The AR-HIES patients have more symptomatic neurologic disease than those with STAT3 deficiency4. In the Renner series, seven had neurologic symptoms, ranging from facial paralysis to hemiplegia. The etiology of the neurologic complications was not clear for all patients, but one had a cerebral cryptococcoma with meningitis, while others had severe central nervous system vasculitis.

AR-HIES lacks the connective tissue and skeletal abnormalities of STAT3 deficiency. AR-HIES has normal primary tooth exfoliation, no fractures and normal facies.

Immunologic Manifestations

Patients with AR-HIES have high serum IgE, comparable to those with STAT3 deficiency4. Their eosinophilia is typically higher than in STAT3 deficiency. Autoimmune phenomena, including hemolytic anemia may occur. Lymphocyte phenotyping and function are inconsistent in AR-HIES, although decreased lymphocyte proliferation was seen in response to a staphylococcal antigen. Neutrophil chemotaxis and nitroblue-tetrazolium reduction are normal.

Genetics of AR-HIES

The patients with AR-HIES and Tyk2 deficiency were products of consanguineous unions 4, 48. The Tyk2 deficient patient shares features of AR-HIES including high serum IgE, eczematoid rash, recurrent skin and sinopulmonary bacterial and viral infections. However, he had Bacille Calmette-Guerin (BCG) and salmonella infections, which are more commonly seen in defects of the Interferon-gamma/IL-12 axis. Indeed, upon cytokine stimulation of the peripheral blood mononuclear cells (PBMCs), defects were found in IL-12 and IFN-alpha signaling. This Tyk2 deficient patient had a homozygous mutation leading to a four nucleotide deletion resulting and a premature stop codon. His related parents were heterozygous for the same deletion and healthy.

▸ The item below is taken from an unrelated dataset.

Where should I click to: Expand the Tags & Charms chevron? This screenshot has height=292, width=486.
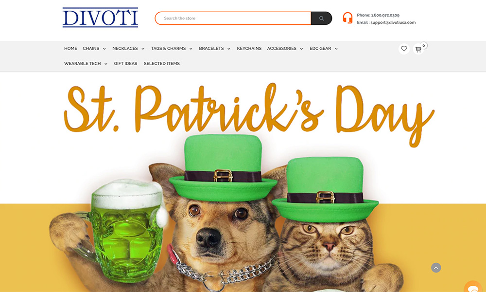click(191, 49)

Mutations of Tyk2 are absent in AR-HIES 48. Therefore, although it is possible that Tyk2 mutations may cause some cases of AR-HIES disease, AR-HIES is likely heterogeneous, with more than one gene contributing to its etiology. Since STAT3 is the genetic etiology of autosomal dominant HIES, related genes in these pathways may cause some of these undefined diseases.

Therapy of AR-HIES

Therapy of AR-HIES remains supportive and less explored than STAT3 deficiency. Prophylactic antimicrobials likely help, with anti-staphylococcal agents, antivirals if needed, and antifungals if mucocutaneous candidiasis or invasive fungal disease occur. Aggressive skin care may help to prevent invasive bacterial infection.

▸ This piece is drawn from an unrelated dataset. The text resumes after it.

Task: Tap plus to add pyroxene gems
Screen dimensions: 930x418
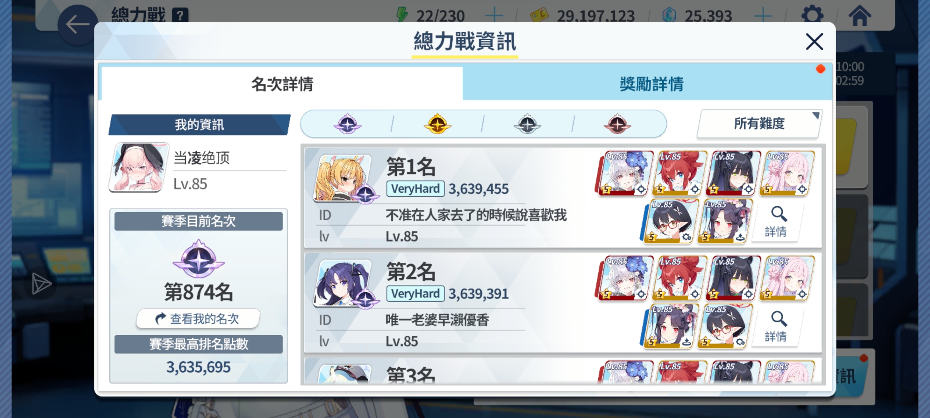Action: click(763, 16)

Disease severity in AR-HIES is often worse than STAT3 deficiency. Immunomodulatory therapies and bone marrow transplantation need further exploration.

Conclusion

Hyper IgE syndromes were first described in 1966, and until recently remained one of the few primary immunodeficiencies without a genetic etiology. However, now two genetic defects have been described: STAT3 mutations act in a dominant negative manner to cause of autosomal dominant HIES, and Tyk2 deficiency acts in a recessive manner to cause one of the cases of AR-HIES. We now need to focus on understanding the pathogenesis of these complicated diseases. Understanding how STAT3 deficiency leads to the many facets of this disease will hopefully help us understand diseases that are more common, such as idiopathic scoliosis, atopic dermatitis, staphylococcal skin abscesses, and the coronary artery aneurysms of Kawasaki disease. Understanding the pathogenesis of STAT3 deficiency will allow us to create better therapies to prevent the morbidity and mortality of many diseases, including STAT3 deficiency.